The graph uses the following elements:

Element Description
ORIGINAL Feature from the original dataset.
TIME SERIES Actions (preprocessing steps) in the feature derivation process. Each action is represented in the final feature name.
RESULT Final generated feature.
Info () Dynamically-generated information about the element (on hover).
Clock () Indicator that the feature is time-aware (i.e., derived using a time index such as min value over 6 to 0 months or 2nd lag).

Build time-aware models

Once you click Start, DataRobot begins the model-building process and returns results to the Leaderboard. Because time series modeling uses date/time partitioning, you can run backtests, change window sampling, change training periods, and more from the Leaderboard.

Note

Model parameter selection has not been customized for date/time-partitioned projects. Though automatic parameter selection yields good results in most cases, Advanced Tuning may significantly improve performance for some projects that use the Date/Time partitioning feature.

Date duration features

Because having raw dates in modeling can be risky (overfitting, for example, or tree-based models that do not extrapolate well), DataRobot generally excludes them from the Informative Features list if date transformation features were derived. Instead, for OTV projects, DataRobot creates duration features calculated from the difference between date features and the primary date. It then adds the duration features to an optimized Informative Features list. The automation process creates:

  • New duration features
  • New feature lists

New duration features

When derived features (hour of day, day of week, etc.) are created, the feature type of the newly derived features are not dates. Instead, they become categorical or numeric, for example. To ensure that models learn time distances better, DataRobot computes the duration between primary and non-primary dates, adds that calculation as a feature, and then drops all non-primary dates.

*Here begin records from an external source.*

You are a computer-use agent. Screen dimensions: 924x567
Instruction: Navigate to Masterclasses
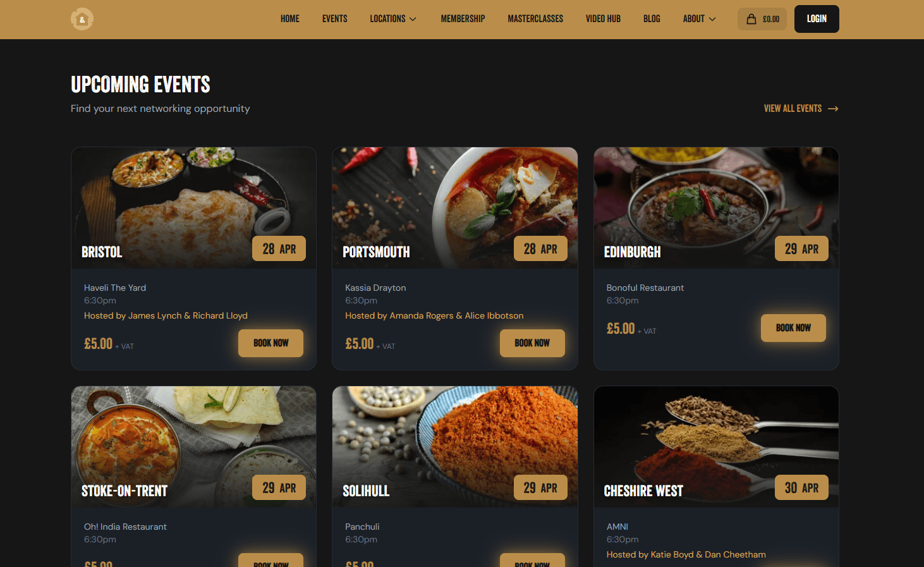pyautogui.click(x=535, y=19)
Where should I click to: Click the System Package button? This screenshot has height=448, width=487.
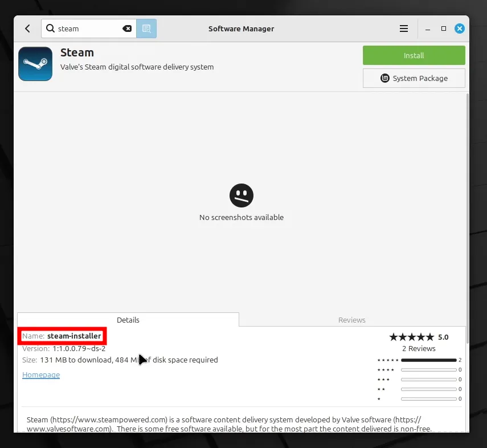pyautogui.click(x=414, y=78)
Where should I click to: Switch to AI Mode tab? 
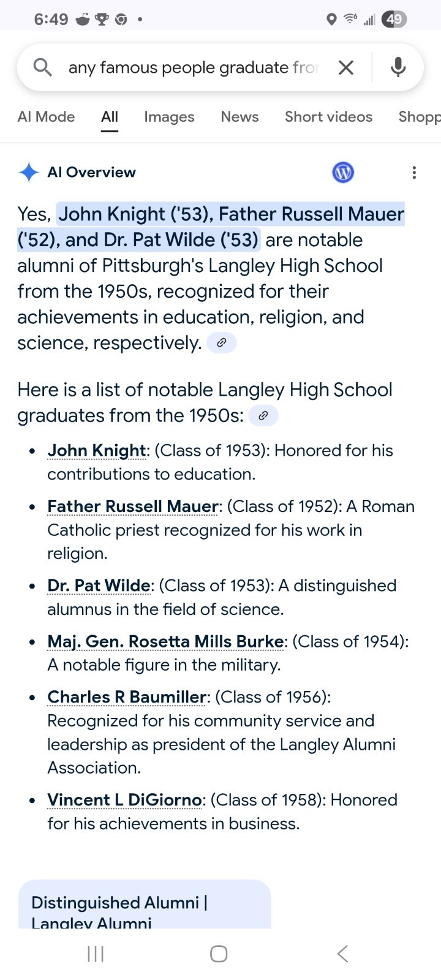[46, 117]
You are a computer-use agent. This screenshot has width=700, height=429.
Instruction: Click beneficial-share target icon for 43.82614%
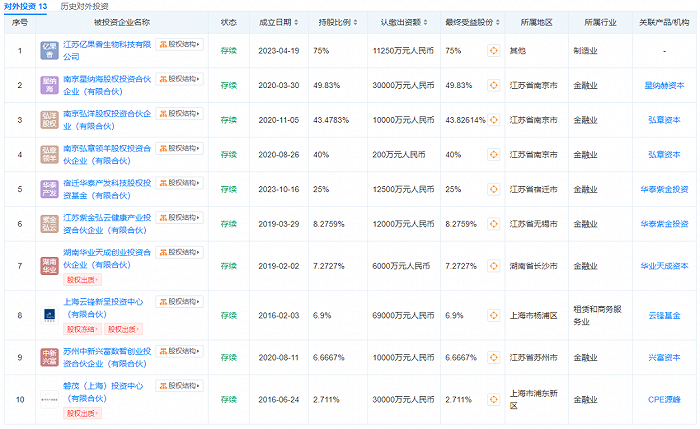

Specifically, when date derivations happen in an OTV project, DataRobot creates one or more new features calculated from the duration between dates. The new features are named duration(<from date>, <to date>), where the <from date> is the primary date. The var type, displayed on the Data page, displays Date Duration.

The transformation applies even if the time units differ. In that case, DataRobot computes durations in seconds and displays the information on the Data page (potentially as huge integers). In some cases, the value is negative because the <to date> may be before the primary date.

New feature lists

The new feature lists, automatically created based on Informative Features and Raw Features, are a copy of the originals with the duration feature(s) added. They are named the same, but with "optimized for time-aware modeling" appended. (For univariate feature lists, duration features are only added if the original date feature was part of the original univariate list.)

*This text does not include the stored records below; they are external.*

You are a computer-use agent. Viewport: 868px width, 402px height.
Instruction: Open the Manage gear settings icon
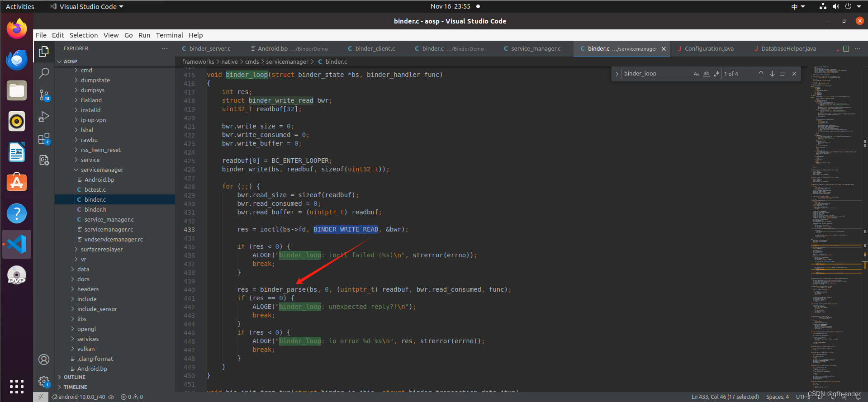44,381
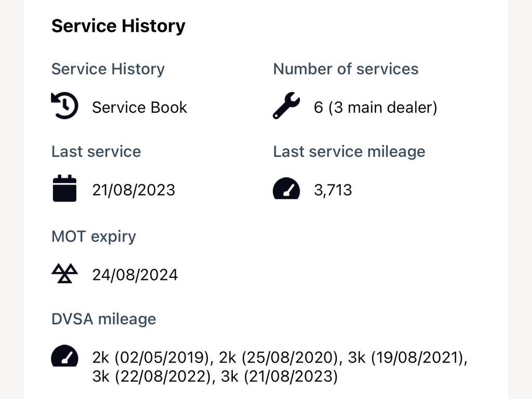The width and height of the screenshot is (532, 399).
Task: Click the wrench icon for services
Action: tap(286, 105)
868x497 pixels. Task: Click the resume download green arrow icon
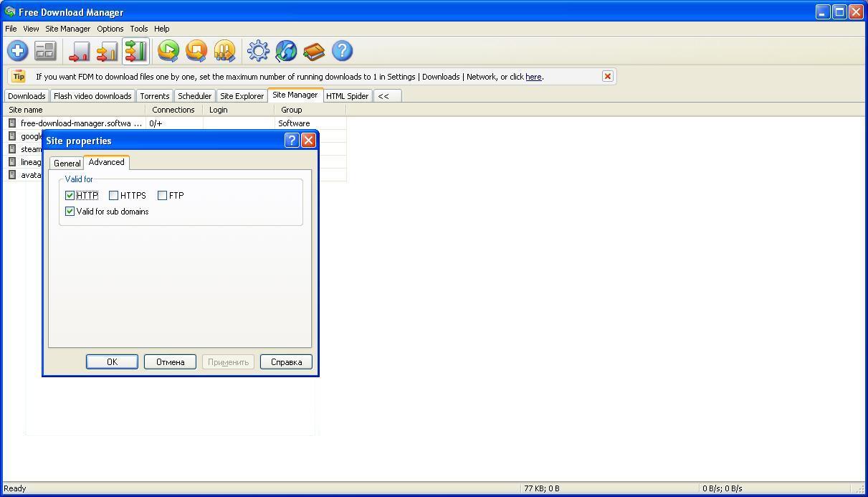(168, 50)
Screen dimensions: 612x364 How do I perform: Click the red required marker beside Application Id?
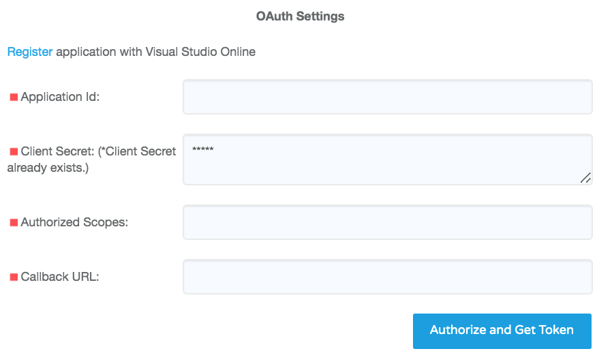[x=14, y=97]
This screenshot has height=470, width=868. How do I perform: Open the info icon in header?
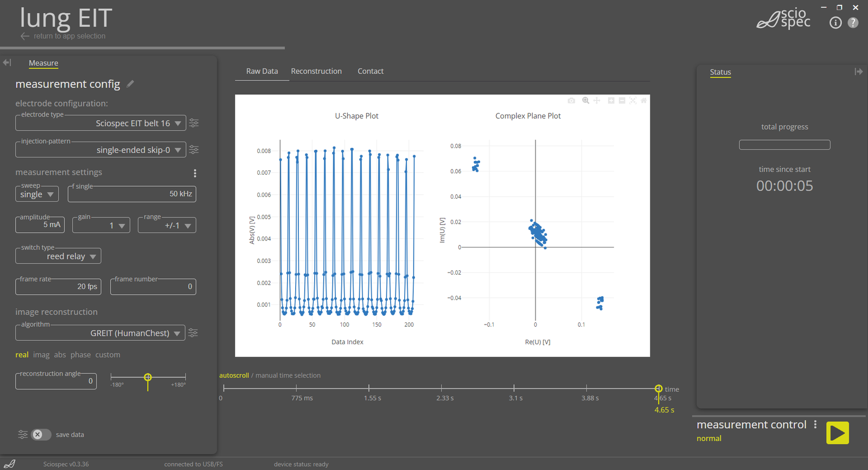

When you run full or Quick Autopilot, new feature lists are created later in the EDA2 process. DataRobot then switches the Autopilot process to use the new, optimized list. To use one of the non-optimized lists, you must rerun Autopilot specifying the list you want.

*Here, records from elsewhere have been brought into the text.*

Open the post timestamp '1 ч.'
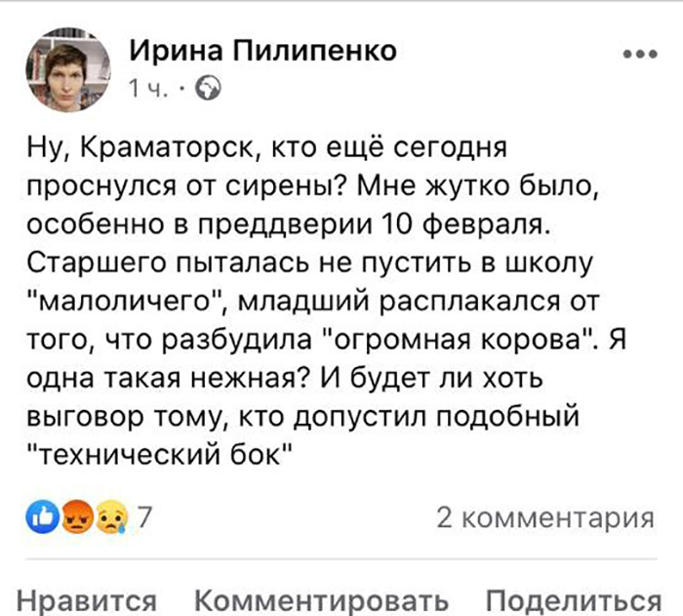The width and height of the screenshot is (683, 616). click(x=146, y=91)
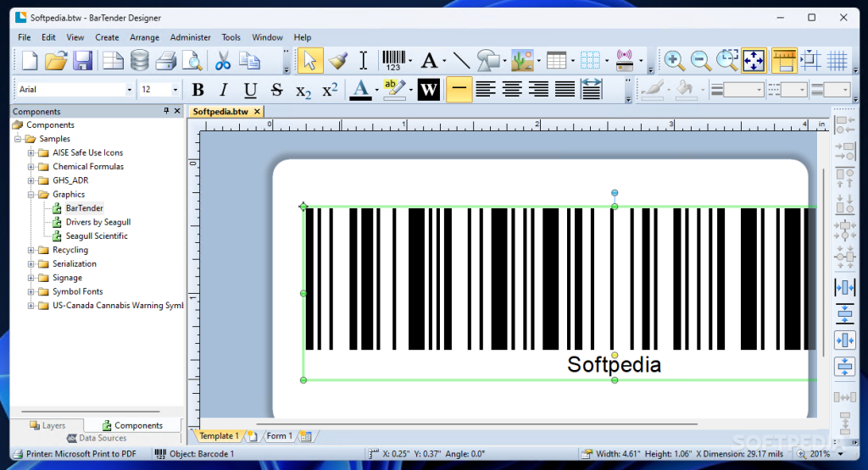The width and height of the screenshot is (868, 470).
Task: Click the Cut scissors icon
Action: (x=223, y=60)
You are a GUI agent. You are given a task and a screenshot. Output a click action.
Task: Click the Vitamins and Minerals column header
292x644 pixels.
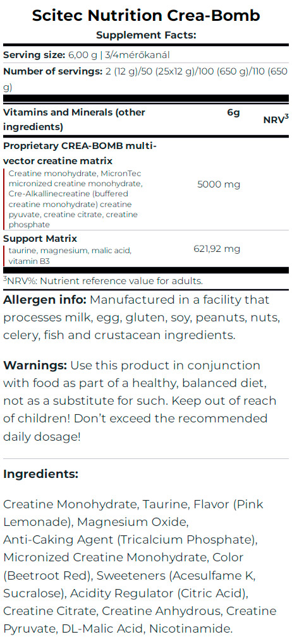pyautogui.click(x=74, y=119)
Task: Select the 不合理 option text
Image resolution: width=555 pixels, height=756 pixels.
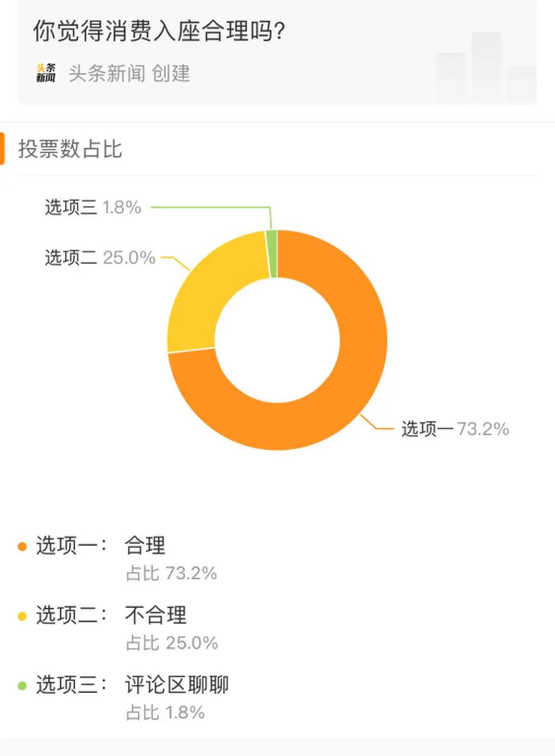Action: 156,615
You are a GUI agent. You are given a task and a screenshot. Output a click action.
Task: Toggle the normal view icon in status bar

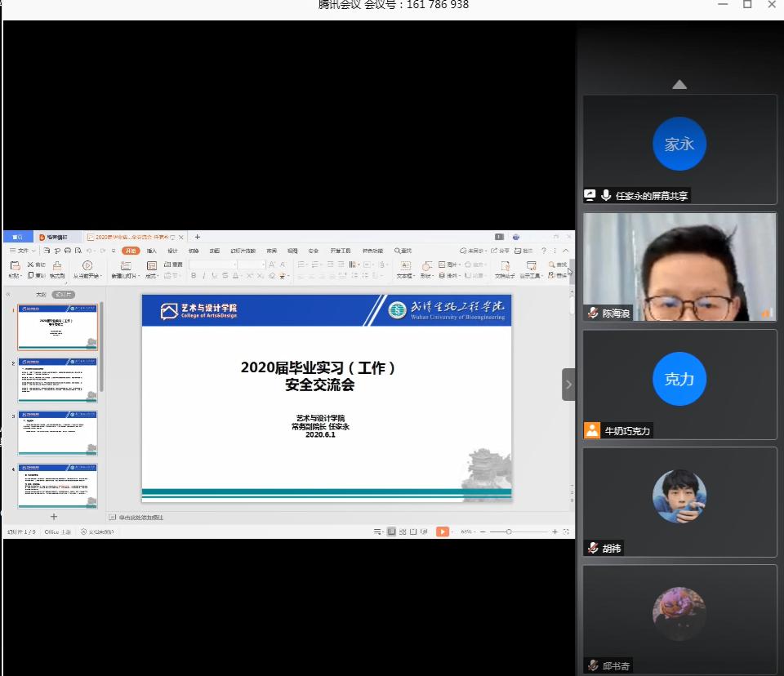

Time-aware models on the Leaderboard

Once you click Start, DataRobot begins the model-building process and returns results to the Leaderboard.

Note

Model parameter selection has not been customized for date/time-partitioned projects. Though automatic parameter selection yields good results in most cases, Advanced Tuning may significantly improve performance for some projects that use the Date/Time partitioning feature.

While most elements of the Leaderboard are the same, DataRobot's calculation and assignment of recommended models differs. Also, the Sample Size function is different for date/time-partitioned models. Instead of reporting the percentage of the dataset used to build a particular model, under Feature List & Sample Size, the default display lists the sampling method (random/latest) and either:

  • The start/end date (either manually added or automatically assigned for the recommended model:

  • The duration used to build the model:

  • The number of rows:

  • the Project Settings label, indicating custom backtest configuration:

You can filter the Leaderboard display on the time window sample percent, sampling method, and feature list using the dropdown available from the Feature List & Sample Size. Use this to, for example, easily select models in a single Autopilot stage.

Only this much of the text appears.